Secondly, the flexible forex system is supposed to close the gap. But don’t forget that we are coming from a very wide gap situation. I am aware that there are two rates in the market. The CBN rate and the interbank rate. I am also aware that some people are operating in the parallel/free funds market, which by Nigeria’s foreign exchange laws is an illegal market. That market is very shallow and we often stress that the rate in that market should not be used as a barometer for determining the value of our currency. Now, talking about the interbank rate which today varies between 305 and the other rate at about 320, I am optimistic about it and I am saying this for the record that as more flows come in, the market rate will close. Again, on the parallel market, it is unfair to use the shallow market as a basis for determining the value of our currency. No one uses the Travelex rate at Heathrow to determine the exchange rate for the pound in the United Kingdom. So it is unfair to use that to determine the value of our currency. Those who are dealing in the market are doing so illegally. We should not be encouraging the tendencies of those people who are involved in capital flight, or those who want to conduct foreign exchange business without providing the necessary documentation.


Q: But Mr. Governor, that illegal market is the one that controls  the prices that you at CBN are trying to moderate.


And I repeat to you, sir. The monetary policy committee that has responsibility for looking at the exchange rate management will not look at this as the basis for determining the value of the naira.
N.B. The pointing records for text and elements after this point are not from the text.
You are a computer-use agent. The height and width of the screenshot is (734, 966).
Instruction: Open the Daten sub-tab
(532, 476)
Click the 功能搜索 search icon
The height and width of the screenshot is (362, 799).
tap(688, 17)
Q: You said with respect to the recession that we have bottomed out. Now when do you think this recession will be over?


Let me repeat myself, we are already in the valley. The only direction is to go up the hill and the government is doing everything possible to ensure that we move up the hill. I am optimistic that based on the actions being taken by government, based on the pronouncements of President Buhari that we must think out of the box, the monetary and fiscal authorities are working together and I’m optimistic that the fourth quarter results will show evidence that we have started to move in the direction of the hill, and out of the recession. And I repeat, the worst is over. The Nigerian economy is on the path of recovery and growth. So please, if you are a bystander or sideliner you are losing. Join the train now before it leaves the station.